Cer­tains visi­teurs (par­mi les­quels Nadeau , Duras, Lei­ris) ont trou­vé que l’é­tat des liber­tés à Cuba était plu­tôt idéal. D’autres ont vu les choses dif­fé­rem­ment, tel le roman­cier espa­gnol Juan Goy­ti­so­lo qui décrit : « Un cli­mat de réserve, sinon de crainte, que ceux qui avaient été éle­vés sous une dic­ta­ture per­ce­vaient plus aisé­ment que les per­sonnes habi­tuées aux droits et liber­tés d’une socié­té démo­cra­tique ». Il parle de « l’ap­pa­reil bureau­cra­tique omni­pré­sent et uni­ver­sel qui, dans les cou­lisses, nous sui­vait, dis­crè­te­ment mais pas à pas ». Mais par­fois pas si dis­crè­te­ment que cela, puisque lui-même, lors d’un entre­tien à la télé­vi­sion, fut prié de ne pas men­tion­ner le nom de Cabre­ra Infante, dont le roman Trois Tristes Tigres venait d’être publié.

Mais nous ne sommes pas tou­jours maîtres du sens de nos actes. Ce qui devait être une mise en scène offi­cielle de l’ap­pui inter­na­tio­nal des artistes et intel­lec­tuels à Cas­tro est deve­nu le point de départ (à en croire le dis­cours offi­ciel) d’une série d’é­vè­ne­ments qui allait se ter­mi­ner quatre ans plus tard avec le Pre­mier Congrès d’É­du­ca­tion et Culture, grande messe dithy­ram­bique dont les effets sur l’o­pi­nion publique inter­na­tio­nale ont été pour Cas­tro ce que les « pro­cès de Mos­cou » ont été pour Sta­line. Ce qui res­sem­blait à un inter­mède est deve­nu le com­men­ce­ment d’une autre tragédie.

Heu­reu­se­ment, il y avait là des artistes étran­gers pour en faire des boucs émis­saires dans l’axe d’un dis­cours offi­ciel inter­pe­lant le natio­na­lisme et qui pré­sen­tait l’é­cri­vain cubain Padilla dans le rôle du « colo­ni­sé men­tal » séduit par ces vacan­ciers qui par leur « appui cri­tique » à Cas­tro auraient essayé de lui voler la direc­tion de la révo­lu­tion. C’é­tait l’ap­pli­ca­tion pure et simple du sché­ma ché­ri des dic­ta­tures (tota­li­taires ou non), celui du « com­plot étranger ».

[LISTE FOURNIE]
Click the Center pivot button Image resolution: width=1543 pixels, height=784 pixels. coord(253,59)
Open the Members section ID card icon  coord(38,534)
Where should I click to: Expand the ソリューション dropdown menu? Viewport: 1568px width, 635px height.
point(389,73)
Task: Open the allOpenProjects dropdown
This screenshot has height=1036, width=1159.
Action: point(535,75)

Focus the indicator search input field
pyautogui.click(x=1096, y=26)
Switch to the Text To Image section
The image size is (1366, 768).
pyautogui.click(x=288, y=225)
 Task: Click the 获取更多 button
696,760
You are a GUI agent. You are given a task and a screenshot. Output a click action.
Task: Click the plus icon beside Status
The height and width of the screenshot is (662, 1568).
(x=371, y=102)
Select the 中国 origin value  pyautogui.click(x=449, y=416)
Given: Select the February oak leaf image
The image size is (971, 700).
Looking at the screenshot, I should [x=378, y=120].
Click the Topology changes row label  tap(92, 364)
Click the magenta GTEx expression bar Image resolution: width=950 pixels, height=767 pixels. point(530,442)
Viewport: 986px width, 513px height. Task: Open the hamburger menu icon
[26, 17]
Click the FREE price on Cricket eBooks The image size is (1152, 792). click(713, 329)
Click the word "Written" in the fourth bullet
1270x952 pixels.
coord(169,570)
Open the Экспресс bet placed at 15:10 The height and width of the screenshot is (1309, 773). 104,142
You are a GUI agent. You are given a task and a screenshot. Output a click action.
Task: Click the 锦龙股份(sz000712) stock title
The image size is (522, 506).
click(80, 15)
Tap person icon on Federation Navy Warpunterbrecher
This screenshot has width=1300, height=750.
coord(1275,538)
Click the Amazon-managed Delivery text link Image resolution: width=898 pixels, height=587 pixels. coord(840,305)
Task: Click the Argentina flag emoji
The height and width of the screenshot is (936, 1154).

[EXERCICE PROPOSÉ 1]
Répondez à chacune des questions suivantes en vous appuyant sur l'extrait source.
(a) De quelle nationalité est le romancier Juan Goytisolo ?
(b) Quel roman de Cabrera Infante venait d'être publié ?
(c) Par quel événement s'est terminée la série d'évènements évoquée, et combien d'années plus tard ?
[EXERCICE PROPOSÉ 2] Relevez toutes les personnes nommées dans l'extrait source.
[EXERCICE PROPOSÉ 3] Prolongez l'extrait sur les intellectuels étrangers à Cuba après sa dernière phrase.

[RÉSULTAT 1]
(a) Il est espagnol.
(b) Trois Tristes Tigres.
(c) Elle s'est terminée par le Premier Congrès d'Éducation et Culture, quatre ans plus tard.

[RÉSULTAT 2] Nadeau, Duras, Leiris, Juan Goytisolo, Cabrera Infante, Castro, Staline, Padilla

[RÉSULTAT 3]
Mais la coïn­ci­dence était plu­tôt édi­to­riale : en 1967 deux livres avaient été publiés, Trois Tristes Tigres de Cabre­ra Infante (peut-être le pre­mier « dis­si­dent » de l’A­mé­rique Latine et La Pas­sion d’Ur­bi­no de Lisan­dro Ote­ro, bureau­crate cas­triste. Tous les deux avaient été sélec­tion­nés par le Seix Ear­ral, le plus pres­ti­gieux prix lit­té­raire en Espagne : Trois Tristes Tigres en pre­mier lieu et La Pas­sion d’Ur­bi­no en second. Proxi­mi­té déto­nante. Évi­dem­ment, des tumultes de louanges à La Pas­sion d’Ur­bi­no se suc­cé­daient dans les maga­zines lit­té­raires de l’île. Heber­to Padilla a été à son tour invi­té à s’y joindre . Il avait fait par­tie de l’é­quipe de Lunes, le jour­nal lit­té­raire diri­gé par Cabre­ra Infante et dis­sous par Cas­tro en 1961. Cabre­ra Infante avait convain­cu Padilla en 1959 de quit­ter son exil éco­no­mique new-yor­kais. Ensuite, Padilla par­tit pour Mos­cou et y tra­vailla quelques années comme cor­rec­teur. Lors de son retour à La Havane, il pas­sa par Paris où il expri­ma son hor­reur de la « socié­té de zom­bies » qu’il venait de quit­ter. Heber­to Padilla, poète, avait publié deux livres Les Roses Auda­cieuses (1948) et Le Juste Temps Humain (1958) qui lui avaient valu d’être recon­nu comme l’un des poètes les plus vigou­reux de l’île. Quand il a été invi­té à don­ner son opi­nion sur le livre de Lisan­dro Ote­ro, il tra­vaillait à Gran­ma (qui était la conti­nua­tion de Revo­lu­cion, le jour­nal de Car­los Fran­qui). L’ar­ticle qu’­He­ber­to Padilla envoya pre­nait la défense de Trois Tristes Tigres, qui avait réus­si à fran­chir la cen­sure de France mais non celle de Cas­tro. C’é­tait selon lui « l’un des romans les plus brillants, les plus ingé­nieux et les plus pro­fon­dé­ment cubains qui aient jamais été écrits. » Il trai­tait dans cet article l’U­nion Natio­nale des Écri­vains et Artistes Cubains de « théâtre d’ombres » et il se révol­tait contre les « fausses hié­rar­chies éta­blies à par­tir de l’angle de flexion de l’é­chine de l’é­cri­vain, de son âge et de ses fonc­tions dans le gouvernement.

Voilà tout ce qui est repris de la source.